Secondly, falling administrative costs and greater use of technology, an integral part of this cohort’s daily lives to reduce workloads, are making SMSFs more attractive.

Thirdly, the fact some could access their superannuation during COVID-19 was a pertinent reminder of this retirement nest egg.

The cornerstone belief of this growing interest by a younger cohort to establish an SMSF is no different to what motivated their elders, that is, the desire for control over their retirement income strategy. A Reserve Bank of Australia study of SMSFs in 2009 made this salient point, with every superannuation inquiry, research report or survey ever since simply confirming it.

One reason why individuals have the desire to take control of their superannuation is related to investment with an SMSF providing a degree of control over their investments in terms of diversification, strategy and cost. It is therefore unsurprising the statistics show they are attracted to exchange-traded funds providing them with access to the same technology and artificial intelligence-related stocks that have been driving the United States equities market. They are also comfortable going it alone, with many choosing not to seek professional investment advice.

Another aspect as to why control is important is their response to their Australian Prudential Regulation Authority (APRA)-regulated fund experience. Again, this point should not be overstated because for most younger fund members their superannuation account is little more than an unopened email or letter in the post. However, for a minority, it is important.

Significantly, at a recent Australian Securities and Investments Commission Moneysmart roundtable, millennial panellists stated in their eyes super funds were failing to meet their expectations and as a result needed to lift their game by increasing services, enhancing transparency and improving access to information, a challenge for the increasing bureaucratic structures of the APRA-regulated behemoths.
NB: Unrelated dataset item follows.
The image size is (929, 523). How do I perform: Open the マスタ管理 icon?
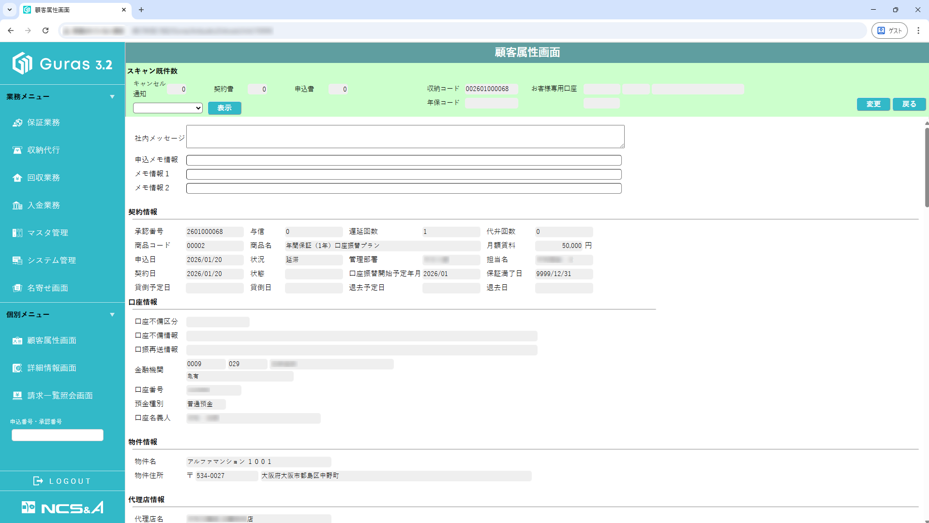pos(17,232)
One final and important point needs to be highlighted. Despite all the political posturing about a housing crisis, many young people are, in all likelihood, concluding home ownership is beyond their reach, especially for those without access to the bank of mum and dad.

In these circumstances, superannuation, not property, will be the cornerstone of their retirement income. While they will benefit from enjoying the super guarantee all their working lives, this must be offset against the likelihood many of this cohort may have to settle with having to always rent. It is no wonder more and more younger Australians are opting for an SMSF to provide them with greater control over what may inevitably be their single largest financial asset.

Stephen Doulgeridis is founder and chief executive of Neo Super.